Dr. Brüning, unser tüchtiger Reichskanzler, fiel gemeinen Intrigen zum Opfer. Deutsch-„nationale“ [DNVP[1]] stänkerten bei Hindenburg[2] wegen „Siedlungsbolschewismus“ [planmäßiger Agrarwirtschaft] usw. So wurde das Vertrauen Hindenburgs erschüttert, und Brüning demissionierte!![3]
[1] Deutschnationale Volkspartei – Gründung 1918 – stärkste Rechtspartei der Weimarer Republik bis zur Reichstagswahl im Herbst 1930 – Selbstauflösung 27.6.1933
[2] Paul Ludwig Hans Anton von Beneckendorff und von Hindenburg (* 2.10.1847 in Posen/ Poznań/PL, † 2.8.1934 in Neudeck/Podzamek/Ostpreußen/PL) – Generalfeldmarschall 27.11.1916 – Wahl zum Reichspräsidenten 1925 – Wiederwahl als Gegenkandidat Adolf Hitlers 1932 – Am 30.1.1933 berief er Adolf Hitler zum Reichskanzler.

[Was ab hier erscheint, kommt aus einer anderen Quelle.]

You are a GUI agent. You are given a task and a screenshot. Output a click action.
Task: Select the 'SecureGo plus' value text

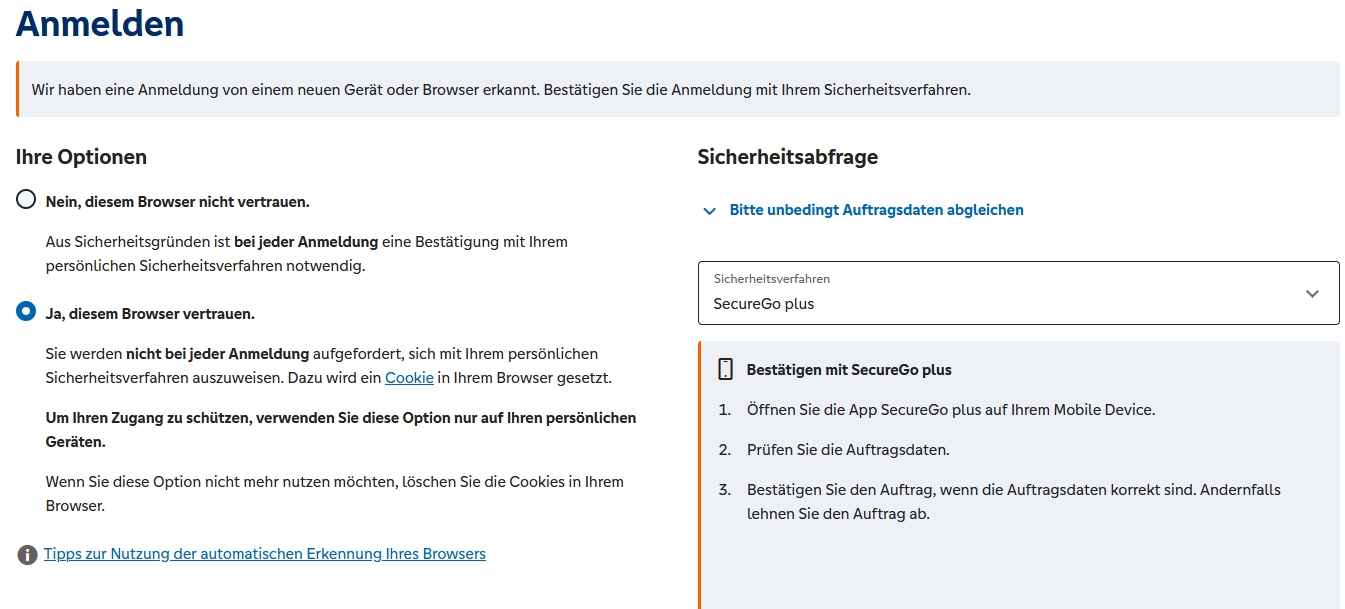pyautogui.click(x=764, y=304)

[3] Im Frühjahr 1932 schienen die Früchte der langen und nachdrücklichen außenpolitischen Bemühungen Heinrich Brünings heranzureifen. Da verschlechterte sich die Lage im Innern. Paul von Hindenburg bedrängte den Kanzler, die Verlagerung seiner Regierung nach rechts vorzunehmen, woraufhin dieser resignierte, denn er sah sich in seiner politischen Arbeit nicht bestätigt.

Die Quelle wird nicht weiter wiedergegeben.